La première est notamment de ne plus jamais avoir à s'en faire en ce qui concerne la puissance de sa machine. Les jeux étant lus côté serveur, ils tournent forcément sur des ordinateurs surpuissants, et donc à même de propulser les titres les plus récents dans leur plus haut niveau de qualité. De quoi épargner aux joueurs les plus portés sur les graphismes de réinvestir chaque année dans du matériel plus performant pour suivre les évolutions des moteurs graphiques.

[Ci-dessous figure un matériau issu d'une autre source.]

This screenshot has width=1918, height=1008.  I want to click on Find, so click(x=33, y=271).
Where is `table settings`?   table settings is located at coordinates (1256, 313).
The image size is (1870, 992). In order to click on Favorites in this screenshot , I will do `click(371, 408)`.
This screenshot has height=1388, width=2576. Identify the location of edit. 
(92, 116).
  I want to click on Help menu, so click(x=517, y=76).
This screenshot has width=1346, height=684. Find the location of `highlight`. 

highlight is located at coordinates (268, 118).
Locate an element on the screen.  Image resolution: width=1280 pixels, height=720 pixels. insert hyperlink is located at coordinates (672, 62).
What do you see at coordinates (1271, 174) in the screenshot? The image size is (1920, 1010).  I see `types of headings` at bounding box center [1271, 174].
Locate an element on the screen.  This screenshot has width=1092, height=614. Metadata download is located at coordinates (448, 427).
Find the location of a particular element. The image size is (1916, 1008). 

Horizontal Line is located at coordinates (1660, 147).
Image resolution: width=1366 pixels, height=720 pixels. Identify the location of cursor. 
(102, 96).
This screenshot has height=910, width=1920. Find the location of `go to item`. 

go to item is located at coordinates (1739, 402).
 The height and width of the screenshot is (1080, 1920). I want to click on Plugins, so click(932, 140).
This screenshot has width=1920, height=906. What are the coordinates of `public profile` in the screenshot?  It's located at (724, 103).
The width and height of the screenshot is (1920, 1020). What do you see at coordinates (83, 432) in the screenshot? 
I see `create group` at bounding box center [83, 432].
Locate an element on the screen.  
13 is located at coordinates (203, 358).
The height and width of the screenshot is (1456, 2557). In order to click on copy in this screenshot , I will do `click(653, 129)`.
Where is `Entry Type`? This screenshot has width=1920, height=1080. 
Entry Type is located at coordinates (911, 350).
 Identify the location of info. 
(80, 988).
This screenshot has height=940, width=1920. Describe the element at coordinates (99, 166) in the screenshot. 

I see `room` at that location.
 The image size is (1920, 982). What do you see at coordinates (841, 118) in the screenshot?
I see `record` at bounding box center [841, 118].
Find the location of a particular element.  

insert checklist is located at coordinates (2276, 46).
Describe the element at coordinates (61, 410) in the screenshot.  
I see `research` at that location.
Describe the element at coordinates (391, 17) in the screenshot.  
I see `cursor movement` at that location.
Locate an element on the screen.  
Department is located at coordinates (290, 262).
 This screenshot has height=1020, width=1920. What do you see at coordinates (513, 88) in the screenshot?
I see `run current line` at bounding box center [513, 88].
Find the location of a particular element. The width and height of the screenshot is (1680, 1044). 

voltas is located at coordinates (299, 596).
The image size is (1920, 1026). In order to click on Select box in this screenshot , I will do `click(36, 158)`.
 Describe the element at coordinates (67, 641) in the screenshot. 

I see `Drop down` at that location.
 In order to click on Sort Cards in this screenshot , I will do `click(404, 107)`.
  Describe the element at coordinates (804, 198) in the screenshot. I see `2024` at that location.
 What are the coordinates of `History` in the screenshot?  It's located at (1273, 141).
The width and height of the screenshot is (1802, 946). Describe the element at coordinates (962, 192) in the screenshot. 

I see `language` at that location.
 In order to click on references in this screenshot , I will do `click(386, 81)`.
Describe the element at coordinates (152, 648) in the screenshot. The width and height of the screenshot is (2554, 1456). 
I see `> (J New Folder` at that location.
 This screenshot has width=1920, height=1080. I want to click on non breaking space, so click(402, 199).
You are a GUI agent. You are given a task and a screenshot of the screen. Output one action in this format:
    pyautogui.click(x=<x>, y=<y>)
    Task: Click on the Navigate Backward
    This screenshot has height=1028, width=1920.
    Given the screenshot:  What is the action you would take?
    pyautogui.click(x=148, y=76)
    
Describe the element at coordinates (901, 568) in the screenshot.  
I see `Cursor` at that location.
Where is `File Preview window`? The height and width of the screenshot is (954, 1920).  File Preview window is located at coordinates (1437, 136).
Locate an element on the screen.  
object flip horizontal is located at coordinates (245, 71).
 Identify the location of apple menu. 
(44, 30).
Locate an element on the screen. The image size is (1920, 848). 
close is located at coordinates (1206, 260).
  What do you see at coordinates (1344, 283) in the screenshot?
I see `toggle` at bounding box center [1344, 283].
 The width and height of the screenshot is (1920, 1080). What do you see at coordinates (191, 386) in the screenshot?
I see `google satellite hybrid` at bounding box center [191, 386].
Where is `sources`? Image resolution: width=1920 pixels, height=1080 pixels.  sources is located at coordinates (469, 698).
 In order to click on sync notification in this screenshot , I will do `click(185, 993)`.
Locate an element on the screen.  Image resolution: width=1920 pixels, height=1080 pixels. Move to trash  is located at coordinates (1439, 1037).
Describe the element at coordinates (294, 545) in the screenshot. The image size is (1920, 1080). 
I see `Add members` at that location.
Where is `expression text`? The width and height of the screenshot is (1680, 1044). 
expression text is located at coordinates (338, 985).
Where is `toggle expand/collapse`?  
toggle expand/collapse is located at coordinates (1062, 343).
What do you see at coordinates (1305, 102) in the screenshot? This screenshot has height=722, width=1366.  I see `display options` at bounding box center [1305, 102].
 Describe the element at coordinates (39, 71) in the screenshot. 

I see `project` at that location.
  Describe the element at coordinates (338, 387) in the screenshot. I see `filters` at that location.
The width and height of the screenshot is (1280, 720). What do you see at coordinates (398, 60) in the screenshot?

De la même manière, la promesse du cloud gaming se pose comme la solution idéale pour les joueurs occasionnels. Ceux là même qui ne sont intéressés que par une poignée de titres tous les ans sont ainsi libres de souscrire à un abonnement pour y jouer, et le résilier en attente d'une nouvelle sortie piquant leur curiosité. Le tout, sans avoir à dépenser entre 300 et 1 500€ dans une console ou un PC leur permettant d'y jouer.

Nvidia Titan RTX
Bientôt la fin des PC fixe à la maison ? Crédits : Nvidia

Aussi on peut se réjouir que le médium vidéoludique (déjà plus populaire qu'il ne l'a jamais été) soit sur le point de toucher une toute nouvelle frange de la population n'y étant pas encore sensibilisé. On ne peut qu'applaudir les démarches d'entreprises si connues du grand public (Apple, Amazon, Google, etc.) en matière de démocratisation du jeu vidéo.

Vers un futur où le jeu vidéo ne serait plus la cinquième roue du carrosse de la culture ? On y croit.